There is also a cmp4 instruction which compares two 32-bit values, in which case only the least-significant 32 bits participate in the comparison.

The comparands can be either two registers or an immediate and a register. The immediate is an 8-bit sign-extended value, though the final value may be interpreted as unsigned depending on the comparison type.

There are three comparison types:

type meaning
eq equality
lt signed less than
ltu unsigned less than

The first destination predicate register receives result of the test, and the second gets the opposite of the result.

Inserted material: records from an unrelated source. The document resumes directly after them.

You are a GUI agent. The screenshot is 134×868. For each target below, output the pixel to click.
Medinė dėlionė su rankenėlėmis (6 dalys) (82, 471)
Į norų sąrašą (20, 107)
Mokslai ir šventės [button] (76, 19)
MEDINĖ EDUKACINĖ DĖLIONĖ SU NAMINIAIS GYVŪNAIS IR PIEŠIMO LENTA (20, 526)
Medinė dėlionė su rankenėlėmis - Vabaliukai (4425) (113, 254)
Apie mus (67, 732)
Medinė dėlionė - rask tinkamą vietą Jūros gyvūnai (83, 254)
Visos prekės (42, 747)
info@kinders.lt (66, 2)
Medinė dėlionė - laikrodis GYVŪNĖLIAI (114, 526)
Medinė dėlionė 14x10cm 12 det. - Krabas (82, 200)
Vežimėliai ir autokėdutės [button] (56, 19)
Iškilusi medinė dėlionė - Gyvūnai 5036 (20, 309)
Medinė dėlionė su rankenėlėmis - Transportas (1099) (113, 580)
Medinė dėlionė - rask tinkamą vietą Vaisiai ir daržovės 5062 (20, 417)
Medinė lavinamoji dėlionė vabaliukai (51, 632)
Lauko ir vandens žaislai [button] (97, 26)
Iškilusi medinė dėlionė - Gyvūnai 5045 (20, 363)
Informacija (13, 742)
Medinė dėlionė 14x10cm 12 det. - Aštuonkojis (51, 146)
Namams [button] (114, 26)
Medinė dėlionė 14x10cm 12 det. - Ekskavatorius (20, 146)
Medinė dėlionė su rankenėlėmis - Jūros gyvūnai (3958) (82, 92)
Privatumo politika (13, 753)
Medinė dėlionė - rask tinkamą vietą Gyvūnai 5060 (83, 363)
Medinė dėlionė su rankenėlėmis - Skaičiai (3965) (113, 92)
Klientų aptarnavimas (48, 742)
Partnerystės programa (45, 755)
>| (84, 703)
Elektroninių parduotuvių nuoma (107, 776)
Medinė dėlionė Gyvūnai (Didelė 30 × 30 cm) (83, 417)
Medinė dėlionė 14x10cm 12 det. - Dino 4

These are the only comparisons you will see in disassembly, but the compiler can manufacture other types of comparisons. For example, if the compiler wants to perform a ge comparison, it can just do a lt comparison and flip the order of the two predicates.

More generally, the compiler can synthesize the other integer comparisons as follows:

imaginary opcode meaning synthesized as
cmp.ne p, q = a, b not equal cmp.eq q, p = a, b
cmp.ge p, q = a, b signed greater than or equal cmp.lt q, p = a, b
cmp.gt p, q = a, b signed greater than cmp.lt p, q = b, a if a is a register
cmp.lt q, p = a − 1, b if a is an immediate
cmp.le p, q = a, b signed less than or equal cmp.lt q, p = b, a if a is a register
cmp.lt p, q = a − 1, b if a is an immediate
cmp.geu p, q = a, b unsigned greater than or equal cmp.ltu q, p = a, b
cmp.gtu p, q = a, b unsigned greater than cmp.ltu p, q = b, a if a is a register
cmp.ltu q, p = a − 1, b if a is an immediate
cmp.leu p, q = a, b unsigned less than or equal cmp.ltu q, p = b, a if a is a register
cmp.ltu p, q = a − 1, b if a is an immediate

These syntheses rely on the identities

 x > y ⇔ y < x x ≤ y ⇔ ¬(x > y) x ≤ y ⇔ x − 1 < y for integers x and y, assuming no overflow x ≥ y ⇔ y ≤ x

The next level of complexity is the parallel comparisons. These perform a comparison and combine the result with the values already in the destination predicates.

opcode meaning really
cmp.xx.or p, q = a, b p = p || (a xx b)
q = q || (a xx b)
if (a xx b) then p = q = true
cmp.xx.orcm p, q = a, b p = p || ¬(a xx b)
q = q || ¬(a xx b)
if ¬(a xx b) then p = q = true
cmp.xx.and p, q = a, b p = p && (a xx b)
q = q && (a xx b)
if ¬(a xx b) then p = q = false
cmp.xx.andcm p, q = a, b p = p && ¬(a xx b)
q = q && ¬(a xx b)
if (a xx b) then p = q = false
cmp.xx.or.andcm p, q = a, b p = p || (a xx b)
q = q && ¬(a xx b)
if (a xx b) then p = true, q = false
cmp.xx.and.orcm p, q = a, b p = p && (a xx b)
q = q || ¬(a xx b)
if ¬(a xx b) then p = false, q = true

The meaning column describes how it is convenient to think of the operations, but the really column describes how they actually work.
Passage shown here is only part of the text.